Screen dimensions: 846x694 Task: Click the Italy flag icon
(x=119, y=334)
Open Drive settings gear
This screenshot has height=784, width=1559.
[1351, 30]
****************
- _Your goal_:
This exercise calls for an exact reproduction of the material.

- _Reply_:
Screen dimensions: 846x694 Task: Click the Italy flag icon
(x=119, y=334)
Open Drive settings gear
This screenshot has height=784, width=1559.
[1351, 30]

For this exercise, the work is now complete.